The best that science can offer is a theory of the how of things; but it is silent about the why. When we ask for the why of the world we are seeking a point of view outside all time and change, from which we can view the world as a whole. Only God can obtain that point of view. Hence it is to him that we must look for an answer. That, surely, is what the psalmist meant when he said that it is he that hath made us, and not we ourselves.

What follows from this truth, however, and how does it affect our lives? The psalmist goes on to tell us, in a beautiful phrase: ‘we are his people and the sheep of his pasture’. God watches over us, as a shepherd watches over his sheep. And the world in which we live is a pasture. Hence the psalmist’s words have a dual function. They remind us that we depend on God’s mercy and power. And they remind us of our fallen state, of our need for safety and of the long history of human pride and arrogance that has sundered us from nature. Our world was intended as a pasture, and we have turned it into a junkyard.

The psalmist is reminding us, too, of other things. Like sheep we go astray; and like sheep we stray as a crowd. Moreover, sheep that stray from their pasture are making a huge mistake; they are venturing into territory where they are no longer protected. We, who have damaged that natural order, are in like condition.

The right course for those sheep who have strayed into unknown territory is to go back through the hole in the hedge. This is the essence of the religious life: not progress and experiment, but the journey back to the place that protects us. It is the mark of our sinful nature that those who advocate this course are so often sneered at. Yet there is a way back to those cooling streams, which can be rediscovered at any time.

We kill in ourselves both piety and gratitude, believing that we owe the world nothing, and that the world owes everything to us. That is the real meaning, it seems to me, of the new secular religion of human rights. I call it a religion because it seems to occupy the place vacated by faith. It tells us that we are the center of the universe, and that we are under no call to obedience, but that the world is ordered in accordance with our rights.

The result of this religion of rights is that people feel unendingly hard done by. Every disappointment is met with a lawsuit, in the hope of turning material loss to material gain. And whatever happens to us, we ourselves are never at fault. The triumph of sin thereby comes with our failure to perceive it.

But this world of rights and claims and litigation is a profoundly unhappy one, since it is a world in which no one accepts misfortune, and every reversal is a cause of bitterness, anger and blame. Misfortune becomes an injustice, and a ground for compensation. Hence our world is full of hatred – hatred for the other, who has got what is mine. Look at contemporary art, literature and music and you will find in much of it a singular joylessness, a revulsion towards human life. This revulsion is the inevitable reward of those who think only of what is owed to them, and not of what they owe.

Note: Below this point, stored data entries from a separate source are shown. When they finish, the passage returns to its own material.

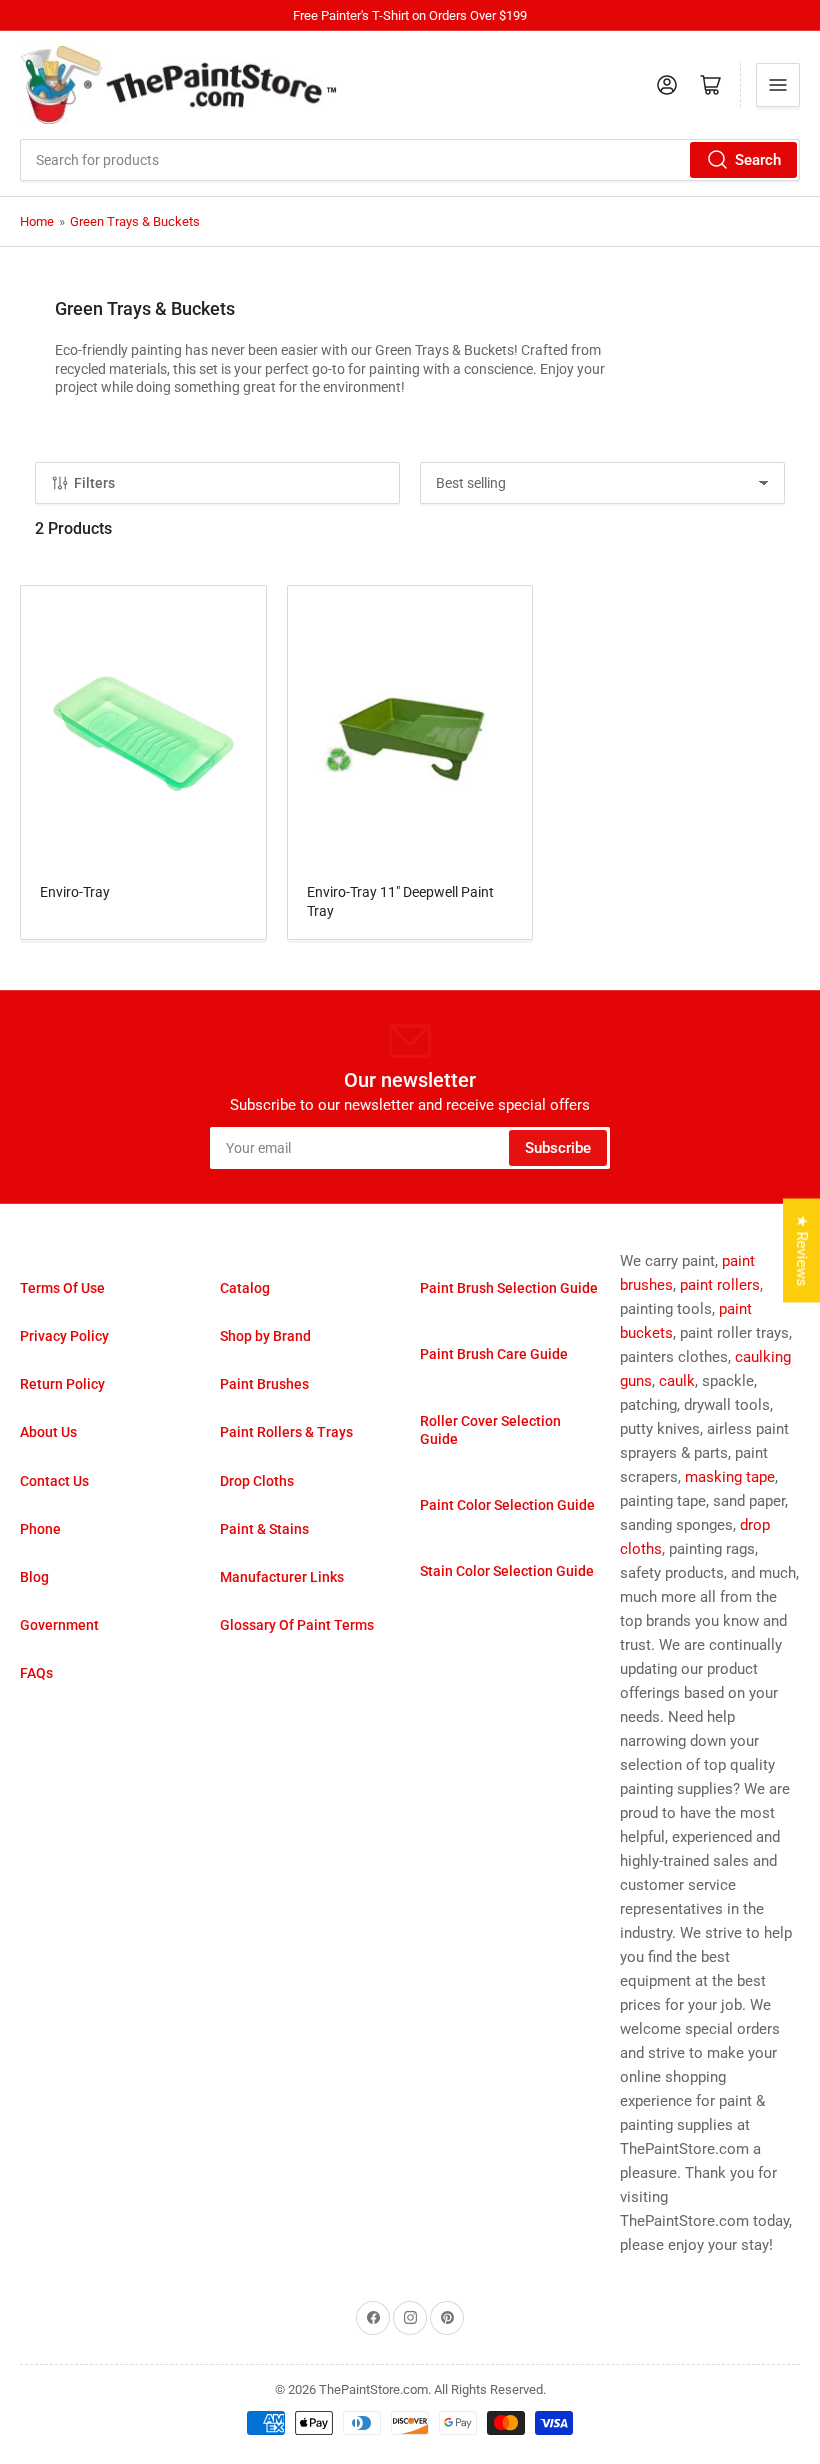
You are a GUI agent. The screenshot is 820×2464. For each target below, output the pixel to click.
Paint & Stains (264, 1529)
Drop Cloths (257, 1481)
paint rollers (720, 1285)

This is why the psalmist enjoins us to direct our thoughts outwards, in praise and gratitude. ‘O go your ways into his gates with thanksgiving and into his courts with praise: be thankful unto him, and speak good of his Name.’ Once we have made the decision to turn back to the ways of duty, gratitude will flow naturally into us, and – so the psalmist reminds us – gratitude is the precondition of joy. Only those who give thanks are able to rejoice, for only they are conscious that life, freedom and well-being are not rights but gifts.

That is why we should say, even in the midst of suffering, that the Lord is gracious, his mercy is everlasting. After all, we might not have existed; precisely because we are finite, created beings, we endure from moment to moment by God’s grace.”